The case involved one of many discovery disputes between the parties. This one arose because Musk apparently used email accounts at SpaceX and Tesla to communicate about the Twitter deal. Twitter wanted those emails, and Musk responded by asserting that they were subject to attorney-client privilege. Twitter moved to compel production, and Chancellor McCormick ultimately denied that motion.
In reaching that conclusion, she first observed that in order to support a claim of attorney-client privilege, Musk had to demonstrate that he had an objectively reasonable expectation of confidentiality in the SpaceX and Tesla emails.
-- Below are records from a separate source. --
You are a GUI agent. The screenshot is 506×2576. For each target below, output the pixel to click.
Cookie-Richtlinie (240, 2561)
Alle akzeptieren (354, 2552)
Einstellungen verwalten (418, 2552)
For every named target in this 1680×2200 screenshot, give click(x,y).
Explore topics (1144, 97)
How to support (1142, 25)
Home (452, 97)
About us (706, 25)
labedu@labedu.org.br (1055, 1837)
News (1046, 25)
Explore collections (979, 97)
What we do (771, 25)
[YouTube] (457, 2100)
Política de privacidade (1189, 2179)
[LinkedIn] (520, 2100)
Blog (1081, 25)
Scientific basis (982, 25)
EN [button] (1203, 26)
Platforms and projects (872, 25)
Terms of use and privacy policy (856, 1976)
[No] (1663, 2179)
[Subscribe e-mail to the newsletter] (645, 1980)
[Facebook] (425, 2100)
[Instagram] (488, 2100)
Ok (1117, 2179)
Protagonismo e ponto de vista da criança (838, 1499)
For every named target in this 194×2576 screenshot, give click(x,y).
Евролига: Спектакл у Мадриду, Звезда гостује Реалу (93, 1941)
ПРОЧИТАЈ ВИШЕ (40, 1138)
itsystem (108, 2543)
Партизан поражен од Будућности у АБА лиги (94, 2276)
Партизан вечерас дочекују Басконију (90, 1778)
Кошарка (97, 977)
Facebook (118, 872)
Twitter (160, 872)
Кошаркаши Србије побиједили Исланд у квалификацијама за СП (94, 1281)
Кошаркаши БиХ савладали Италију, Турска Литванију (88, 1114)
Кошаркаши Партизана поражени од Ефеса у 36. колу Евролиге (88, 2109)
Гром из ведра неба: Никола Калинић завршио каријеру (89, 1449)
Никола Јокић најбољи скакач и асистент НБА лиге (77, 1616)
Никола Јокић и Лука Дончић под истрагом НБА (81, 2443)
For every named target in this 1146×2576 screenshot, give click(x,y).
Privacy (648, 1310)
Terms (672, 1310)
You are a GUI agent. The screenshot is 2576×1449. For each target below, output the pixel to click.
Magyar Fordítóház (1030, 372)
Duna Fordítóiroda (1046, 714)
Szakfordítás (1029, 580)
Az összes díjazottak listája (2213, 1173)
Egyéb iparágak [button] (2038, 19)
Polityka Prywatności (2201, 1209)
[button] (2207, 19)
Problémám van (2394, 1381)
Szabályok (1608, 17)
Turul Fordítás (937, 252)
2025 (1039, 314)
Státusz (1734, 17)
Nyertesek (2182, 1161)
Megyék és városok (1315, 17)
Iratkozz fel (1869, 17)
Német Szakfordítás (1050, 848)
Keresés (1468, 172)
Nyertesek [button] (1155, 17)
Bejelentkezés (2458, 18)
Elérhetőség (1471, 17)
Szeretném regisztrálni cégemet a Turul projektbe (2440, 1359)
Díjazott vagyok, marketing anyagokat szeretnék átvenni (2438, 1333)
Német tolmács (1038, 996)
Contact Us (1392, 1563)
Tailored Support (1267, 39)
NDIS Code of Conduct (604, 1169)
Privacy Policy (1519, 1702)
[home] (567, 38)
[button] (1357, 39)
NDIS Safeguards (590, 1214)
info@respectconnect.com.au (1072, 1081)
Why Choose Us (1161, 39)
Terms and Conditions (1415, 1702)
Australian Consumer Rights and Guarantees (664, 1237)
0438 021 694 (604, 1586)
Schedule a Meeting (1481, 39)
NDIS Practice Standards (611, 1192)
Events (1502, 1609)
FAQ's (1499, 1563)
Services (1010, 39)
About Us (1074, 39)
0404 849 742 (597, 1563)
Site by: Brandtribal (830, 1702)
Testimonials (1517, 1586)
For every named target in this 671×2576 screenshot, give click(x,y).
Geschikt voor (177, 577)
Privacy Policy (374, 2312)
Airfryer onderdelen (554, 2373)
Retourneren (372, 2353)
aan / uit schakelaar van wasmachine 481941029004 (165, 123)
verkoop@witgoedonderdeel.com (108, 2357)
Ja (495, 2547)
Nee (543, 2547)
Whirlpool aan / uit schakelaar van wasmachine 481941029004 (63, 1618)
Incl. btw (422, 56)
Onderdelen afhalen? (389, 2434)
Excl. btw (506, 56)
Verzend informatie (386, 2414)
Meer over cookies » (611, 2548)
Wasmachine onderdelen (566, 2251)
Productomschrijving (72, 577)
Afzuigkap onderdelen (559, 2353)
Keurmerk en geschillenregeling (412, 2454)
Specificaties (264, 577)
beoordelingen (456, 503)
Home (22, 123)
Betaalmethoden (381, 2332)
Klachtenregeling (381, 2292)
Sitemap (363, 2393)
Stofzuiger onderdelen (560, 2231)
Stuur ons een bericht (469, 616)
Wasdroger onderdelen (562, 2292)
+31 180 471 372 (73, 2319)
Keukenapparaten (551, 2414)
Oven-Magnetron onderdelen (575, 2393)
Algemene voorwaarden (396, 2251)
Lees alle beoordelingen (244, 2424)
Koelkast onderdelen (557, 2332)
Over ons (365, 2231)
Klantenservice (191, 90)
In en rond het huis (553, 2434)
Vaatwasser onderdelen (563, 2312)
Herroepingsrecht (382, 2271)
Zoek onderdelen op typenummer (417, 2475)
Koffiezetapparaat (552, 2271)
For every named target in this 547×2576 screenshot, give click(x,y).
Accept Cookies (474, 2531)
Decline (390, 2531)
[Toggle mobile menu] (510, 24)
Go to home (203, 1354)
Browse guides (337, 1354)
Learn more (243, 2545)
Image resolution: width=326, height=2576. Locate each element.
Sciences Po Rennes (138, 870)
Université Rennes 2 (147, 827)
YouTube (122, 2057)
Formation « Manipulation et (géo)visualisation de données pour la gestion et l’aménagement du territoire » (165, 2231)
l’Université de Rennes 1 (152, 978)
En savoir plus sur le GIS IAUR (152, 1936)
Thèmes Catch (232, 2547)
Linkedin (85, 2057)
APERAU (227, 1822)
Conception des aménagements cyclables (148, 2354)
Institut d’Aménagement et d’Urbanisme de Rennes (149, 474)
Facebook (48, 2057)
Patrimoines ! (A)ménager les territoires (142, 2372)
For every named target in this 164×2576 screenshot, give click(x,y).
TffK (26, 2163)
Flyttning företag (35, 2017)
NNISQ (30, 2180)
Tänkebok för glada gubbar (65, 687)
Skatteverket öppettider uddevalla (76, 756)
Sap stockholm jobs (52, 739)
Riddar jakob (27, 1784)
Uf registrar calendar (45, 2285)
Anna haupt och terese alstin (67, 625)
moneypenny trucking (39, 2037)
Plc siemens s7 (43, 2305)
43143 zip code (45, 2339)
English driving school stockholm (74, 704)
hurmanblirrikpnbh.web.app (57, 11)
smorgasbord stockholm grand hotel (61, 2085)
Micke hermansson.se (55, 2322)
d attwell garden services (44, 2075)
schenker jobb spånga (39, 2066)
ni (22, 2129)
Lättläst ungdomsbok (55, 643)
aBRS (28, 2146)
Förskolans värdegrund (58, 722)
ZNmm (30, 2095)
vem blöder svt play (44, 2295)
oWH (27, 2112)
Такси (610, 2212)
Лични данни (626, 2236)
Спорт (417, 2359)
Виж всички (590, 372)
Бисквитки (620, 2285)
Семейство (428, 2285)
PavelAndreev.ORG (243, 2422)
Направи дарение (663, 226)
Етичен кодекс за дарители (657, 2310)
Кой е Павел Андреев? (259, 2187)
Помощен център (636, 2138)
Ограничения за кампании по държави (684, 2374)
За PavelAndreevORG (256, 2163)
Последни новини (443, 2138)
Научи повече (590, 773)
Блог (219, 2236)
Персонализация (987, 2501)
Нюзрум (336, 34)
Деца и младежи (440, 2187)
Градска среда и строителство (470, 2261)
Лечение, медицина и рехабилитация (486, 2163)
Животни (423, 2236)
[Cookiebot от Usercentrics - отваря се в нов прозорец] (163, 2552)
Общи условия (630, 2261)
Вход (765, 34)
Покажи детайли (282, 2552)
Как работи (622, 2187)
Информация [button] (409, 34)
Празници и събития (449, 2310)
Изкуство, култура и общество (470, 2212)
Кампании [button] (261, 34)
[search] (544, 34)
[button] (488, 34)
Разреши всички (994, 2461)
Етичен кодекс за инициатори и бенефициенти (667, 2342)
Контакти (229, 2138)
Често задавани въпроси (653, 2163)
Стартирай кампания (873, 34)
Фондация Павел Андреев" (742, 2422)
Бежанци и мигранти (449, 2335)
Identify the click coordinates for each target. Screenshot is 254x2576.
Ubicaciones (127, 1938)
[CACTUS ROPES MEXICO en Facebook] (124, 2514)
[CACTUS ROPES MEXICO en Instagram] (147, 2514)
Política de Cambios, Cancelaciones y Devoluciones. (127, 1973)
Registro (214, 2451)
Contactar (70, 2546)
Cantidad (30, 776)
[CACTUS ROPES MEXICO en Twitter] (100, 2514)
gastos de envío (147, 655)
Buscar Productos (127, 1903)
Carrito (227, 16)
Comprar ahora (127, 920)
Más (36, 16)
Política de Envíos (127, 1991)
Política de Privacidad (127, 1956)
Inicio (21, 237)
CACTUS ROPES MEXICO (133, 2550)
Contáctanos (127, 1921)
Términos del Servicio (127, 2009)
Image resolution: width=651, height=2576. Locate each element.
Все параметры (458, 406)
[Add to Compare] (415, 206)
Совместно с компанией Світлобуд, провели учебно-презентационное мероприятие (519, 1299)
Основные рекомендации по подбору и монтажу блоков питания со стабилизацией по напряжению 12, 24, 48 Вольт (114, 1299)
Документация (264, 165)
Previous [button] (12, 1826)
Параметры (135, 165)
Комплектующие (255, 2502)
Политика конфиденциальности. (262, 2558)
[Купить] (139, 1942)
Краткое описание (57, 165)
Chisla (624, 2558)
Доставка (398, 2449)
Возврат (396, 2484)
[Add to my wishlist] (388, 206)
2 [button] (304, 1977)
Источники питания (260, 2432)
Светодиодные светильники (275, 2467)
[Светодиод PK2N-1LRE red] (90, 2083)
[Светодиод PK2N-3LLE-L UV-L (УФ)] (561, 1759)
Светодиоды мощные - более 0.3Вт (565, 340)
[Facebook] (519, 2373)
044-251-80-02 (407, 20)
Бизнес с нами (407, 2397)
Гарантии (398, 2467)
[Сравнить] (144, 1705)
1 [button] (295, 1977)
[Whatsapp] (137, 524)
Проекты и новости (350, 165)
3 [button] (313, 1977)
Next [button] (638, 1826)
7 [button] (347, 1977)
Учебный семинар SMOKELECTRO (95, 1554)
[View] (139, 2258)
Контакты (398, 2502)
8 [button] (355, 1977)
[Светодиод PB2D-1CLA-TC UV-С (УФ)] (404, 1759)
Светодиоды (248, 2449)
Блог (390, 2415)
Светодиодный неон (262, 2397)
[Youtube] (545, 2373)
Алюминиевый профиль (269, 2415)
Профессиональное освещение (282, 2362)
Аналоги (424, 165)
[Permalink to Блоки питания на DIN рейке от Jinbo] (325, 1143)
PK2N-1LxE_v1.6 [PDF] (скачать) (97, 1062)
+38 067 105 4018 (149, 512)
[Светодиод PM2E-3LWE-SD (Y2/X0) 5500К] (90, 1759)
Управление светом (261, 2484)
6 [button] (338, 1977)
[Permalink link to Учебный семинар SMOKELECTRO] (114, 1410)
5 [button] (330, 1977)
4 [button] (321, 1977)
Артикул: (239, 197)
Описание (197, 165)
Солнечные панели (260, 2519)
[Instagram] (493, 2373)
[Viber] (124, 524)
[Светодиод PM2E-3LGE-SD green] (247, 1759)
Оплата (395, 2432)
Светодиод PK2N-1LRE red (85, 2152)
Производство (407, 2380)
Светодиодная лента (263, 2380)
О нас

This requirement created a problem for Musk, because as Twitter pointed out in its motion, both companies had email policies that made it clear that employees have no privacy interest in their work emails and warn that the companies reserve the right to monitor those emails.
Now — as Mel Brooks once pointed out in a famous scene from his film History of the World, Part I — “It’s good to be da King!” With that in mind, it’s not surprising to learn that Musk was able to produce affidavits from his IT managers at SpaceX and Tesla attesting to Musk’s “unrestricted” personal use of those accounts and the sharply limited access that others had to them.
Chancellor McCormick noted that in determining whether an employee has a reasonable expectation of privacy in his or her emails, Delaware has looked to a four-factor test established in In re Asia Global Crossing (S.D.N.Y. BKR 2005). That test looks primarily to whether “company policies and historical practices made it reasonable for employees to expect privacy in company-sponsored email.” Although acknowledging that the Chancery Court had compelled production of emails under a nearly identical policy in the WeWork litigation, she concluded that two mitigating factors mandated a different conclusion in this case. The first mitigating factor was the fact that both Tesla and SpaceX had policies limiting the grounds for monitoring employee emails, while the second mitigating factor was the existence of Musk-specific rules:
As the second and perhaps most forceful mitigating consideration, Defendants argue that the “default” policies of SpaceX and Tesla do not apply to Musk, and that each company adopted “Musk-specific” rules. For this, Defendants rely exclusively on the affidavits of Musk, IT managers from SpaceX and Tesla, and the head of Tesla’s legal department. Those affidavits state, unequivocally, that Musk had “unrestricted” personal use of his Tesla email account, that “no one” at Tesla can access those emails without Musk’s consent except “to the extent legally necessary,” and that “nobody” at SpaceX can access his email account without Musk’s express consent.
Chancellor McCormick acknowledged that a cynic might doubt that these Musk-specific policies really exist, considering that they are supported only by the affidavits of Musk and his employees and that no corporate records support their existence. Yet, she concluded that the evidence “rings true”:
The court has little doubt that neither SpaceX nor Tesla view him as on par with other employees, that he has the power to direct operational decisions, and that nobody at either company would access his information without first obtaining his approval. One can debate whether this corporate reality makes for good “corporate hygiene,” but it is difficult to discredit the recitation of the facts.
In other words, when it comes to protecting personal emails on corporate accounts from discovery, “It’s good to be da King!”